The Defense Department is starting the first agency wide financial audit in its history, Pentagon officials announced today, sparking fears of a “new 9/11” – because the last time the Pentagon was missing trillions of dollars and about to face extreme financial scrutiny, 9/11 happened.
Donald Rumsfeld was due to testify about a missing $2.3 trillion before Congress on September 13 2001, however the case was put on hold after the events of September 11.
The paper trail was destroyed when one side of the Pentagon was blown up, and the $2.3 trillion dollar case was brushed under the rubble.
Fast forward to 2017 and the Pentagon is even less accountable.
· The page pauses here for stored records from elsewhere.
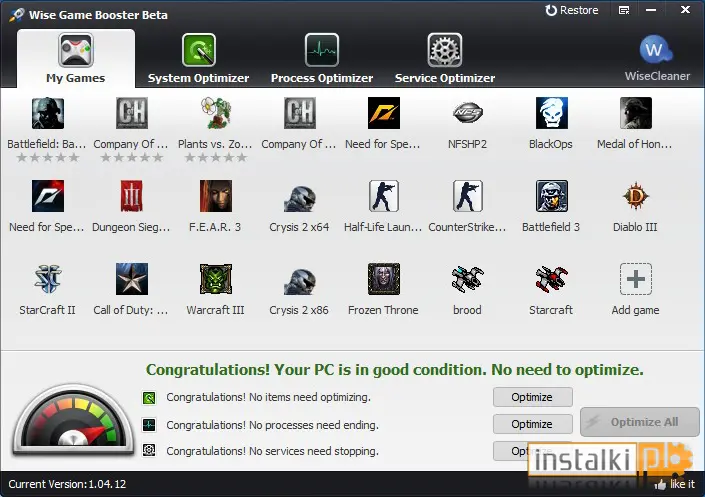Select the Battlefield 3 game icon
705x497 pixels.
551,196
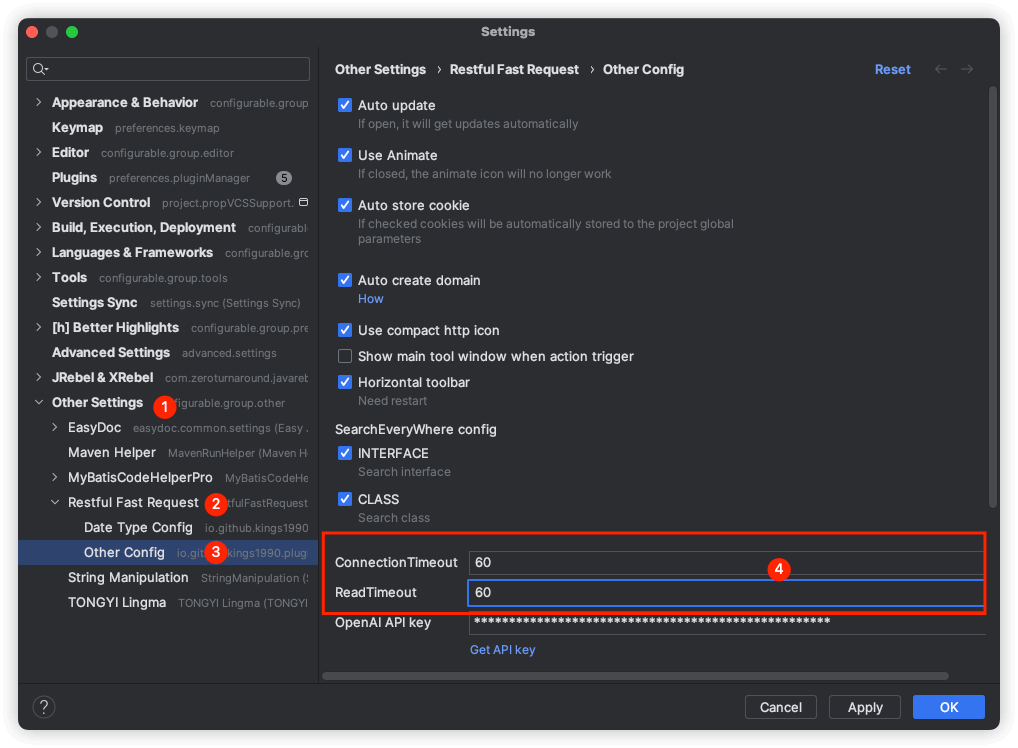The height and width of the screenshot is (748, 1018).
Task: Open the Keymap settings page
Action: tap(77, 127)
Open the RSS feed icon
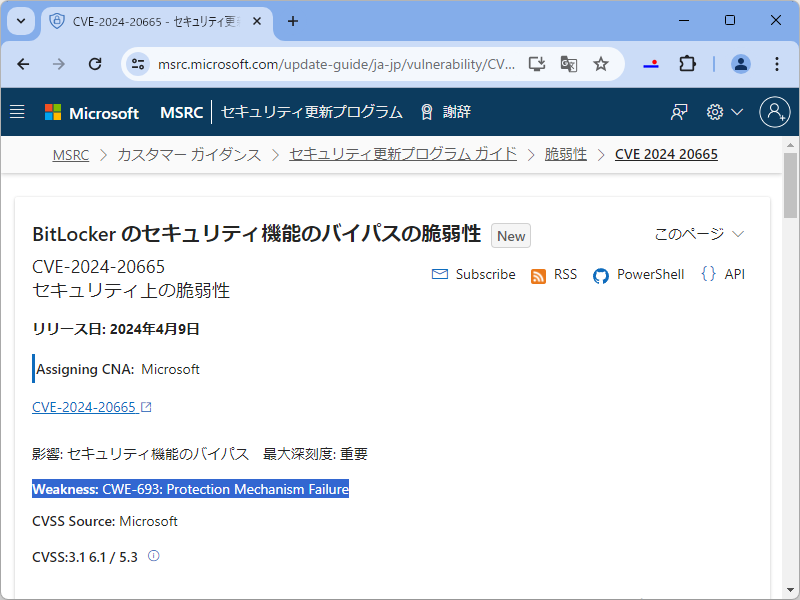This screenshot has height=600, width=800. click(539, 273)
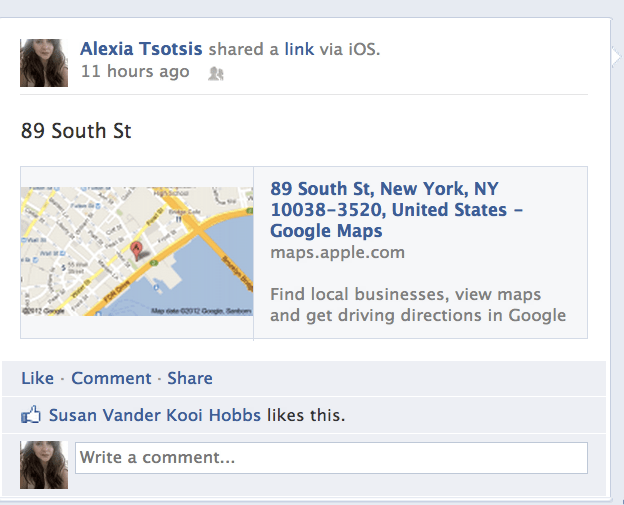Click the small avatar beside comment box
The height and width of the screenshot is (505, 624).
coord(44,464)
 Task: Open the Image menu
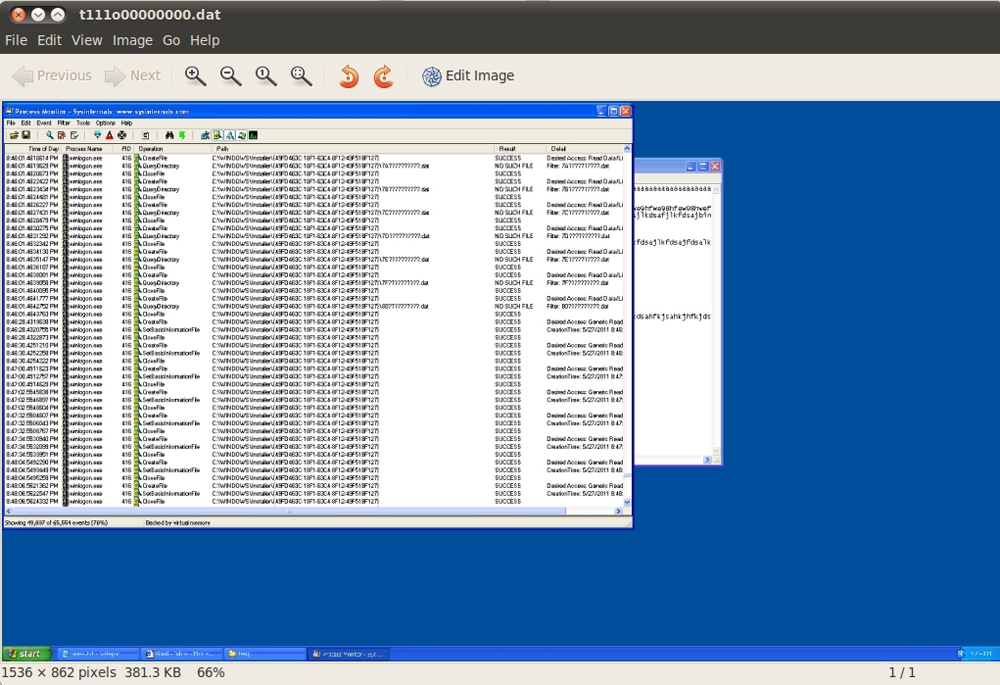(x=132, y=40)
The Pentagon now cannot account for $6.5 trillion according to a Department of Defense Inspector General’s report – raising alarm bells not just because of the obvious lack of accountability and oversight, but because when trillions go missing, they tend to go missing with a bang.
The new case of the missing trillions, and the combustible political climate in the U.S. in 2017, has left many commentators fearing that “something big is about to happen again.”
Defense Department Comptroller David L. Norquist and chief Pentagon spokesperson Dana W. White spoke during the Pentagon news conference on 7 December, in which they said they had received the DoD Office of Inspector General’s notification that the financial statement audit begins this month.
According to defense.gov:
“The audit is massive. It will examine every aspect of the department from personnel to real property to weapons to supplies to bases. Some 2,400 auditors will fan out across the department to conduct it, Pentagon officials said.
“It is important that the Congress and the American people have confidence in DoD’s management of every taxpayer dollar,” Norquist said.
Audits are necessary to ensure the accuracy of financial information. They also account for property. Officials estimate the department has around $2.4 trillion in assets. “With consistent feedback from auditors, we can focus on improving the processes of our day-to-day work,” the comptroller said. “Annual audits also ensure visibility over the quantity and quality of the equipment and supplies our troops use.”
The DoD Office of the Inspector General hired independent public accounting firms to conduct audits of individual components – the Army, Navy, Air Force, agencies, activities and more – as well as a departmentwide consolidated audit to summarize all results and conclusions.
“Beginning in 2018, our audits will occur annually, with reports issued Nov. 15,” Norquist said.